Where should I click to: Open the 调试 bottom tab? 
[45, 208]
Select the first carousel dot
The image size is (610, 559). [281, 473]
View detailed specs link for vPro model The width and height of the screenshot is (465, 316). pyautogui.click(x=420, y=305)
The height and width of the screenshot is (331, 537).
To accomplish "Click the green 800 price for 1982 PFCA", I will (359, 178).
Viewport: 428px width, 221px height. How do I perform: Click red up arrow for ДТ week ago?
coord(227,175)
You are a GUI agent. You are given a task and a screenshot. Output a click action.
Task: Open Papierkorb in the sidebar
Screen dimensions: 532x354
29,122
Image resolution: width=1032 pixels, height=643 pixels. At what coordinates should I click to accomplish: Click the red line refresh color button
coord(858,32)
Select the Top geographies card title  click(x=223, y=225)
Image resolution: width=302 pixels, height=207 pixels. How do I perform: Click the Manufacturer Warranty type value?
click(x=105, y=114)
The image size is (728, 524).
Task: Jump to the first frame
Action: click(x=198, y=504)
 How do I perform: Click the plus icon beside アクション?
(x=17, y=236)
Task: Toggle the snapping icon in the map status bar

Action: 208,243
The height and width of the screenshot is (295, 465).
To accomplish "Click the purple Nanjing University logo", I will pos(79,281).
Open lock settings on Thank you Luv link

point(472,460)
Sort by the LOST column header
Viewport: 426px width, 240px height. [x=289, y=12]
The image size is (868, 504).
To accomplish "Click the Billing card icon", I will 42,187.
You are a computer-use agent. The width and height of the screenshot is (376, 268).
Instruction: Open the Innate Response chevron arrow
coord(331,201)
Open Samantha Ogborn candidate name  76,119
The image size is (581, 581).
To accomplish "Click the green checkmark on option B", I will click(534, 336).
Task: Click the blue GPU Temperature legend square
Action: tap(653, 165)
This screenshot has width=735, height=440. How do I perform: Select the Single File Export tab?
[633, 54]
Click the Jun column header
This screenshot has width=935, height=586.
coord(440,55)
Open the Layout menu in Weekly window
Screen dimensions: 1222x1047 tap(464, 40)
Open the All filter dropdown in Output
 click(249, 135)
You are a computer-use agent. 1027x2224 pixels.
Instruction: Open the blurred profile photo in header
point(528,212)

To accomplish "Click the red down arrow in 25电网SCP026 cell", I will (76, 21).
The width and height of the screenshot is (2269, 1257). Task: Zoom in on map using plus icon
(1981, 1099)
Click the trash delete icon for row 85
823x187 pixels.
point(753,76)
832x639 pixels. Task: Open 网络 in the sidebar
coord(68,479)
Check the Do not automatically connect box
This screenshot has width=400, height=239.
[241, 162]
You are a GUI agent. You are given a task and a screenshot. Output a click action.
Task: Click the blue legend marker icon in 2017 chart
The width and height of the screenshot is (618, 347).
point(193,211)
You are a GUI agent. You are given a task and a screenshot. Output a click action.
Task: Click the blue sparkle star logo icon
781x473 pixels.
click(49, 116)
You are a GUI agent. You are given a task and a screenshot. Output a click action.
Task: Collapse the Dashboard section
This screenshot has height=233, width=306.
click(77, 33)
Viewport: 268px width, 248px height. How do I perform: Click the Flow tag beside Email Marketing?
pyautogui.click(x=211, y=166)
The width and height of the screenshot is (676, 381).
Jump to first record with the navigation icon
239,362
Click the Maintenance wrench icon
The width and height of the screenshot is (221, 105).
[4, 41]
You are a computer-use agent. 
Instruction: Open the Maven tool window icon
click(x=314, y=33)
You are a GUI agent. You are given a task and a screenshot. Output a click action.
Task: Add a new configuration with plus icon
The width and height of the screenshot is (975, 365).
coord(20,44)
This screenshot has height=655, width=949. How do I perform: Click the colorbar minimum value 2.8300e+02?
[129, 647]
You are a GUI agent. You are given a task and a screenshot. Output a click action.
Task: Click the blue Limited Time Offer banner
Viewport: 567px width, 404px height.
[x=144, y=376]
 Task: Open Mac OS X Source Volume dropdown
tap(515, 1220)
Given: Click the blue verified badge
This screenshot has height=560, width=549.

§ Task details
Your output should be an exact transcription of the line that holds "Task: Add a new configuration with plus icon" and each line after it through the end of the listing above.

§ Result for this exercise
Task: Add a new configuration with plus icon
The width and height of the screenshot is (975, 365).
coord(20,44)
This screenshot has height=655, width=949. How do I perform: Click the colorbar minimum value 2.8300e+02?
[129, 647]
You are a GUI agent. You are given a task and a screenshot. Output a click action.
Task: Click the blue Limited Time Offer banner
Viewport: 567px width, 404px height.
[x=144, y=376]
 Task: Open Mac OS X Source Volume dropdown
tap(515, 1220)
Given: Click the blue verified badge
This screenshot has height=560, width=549.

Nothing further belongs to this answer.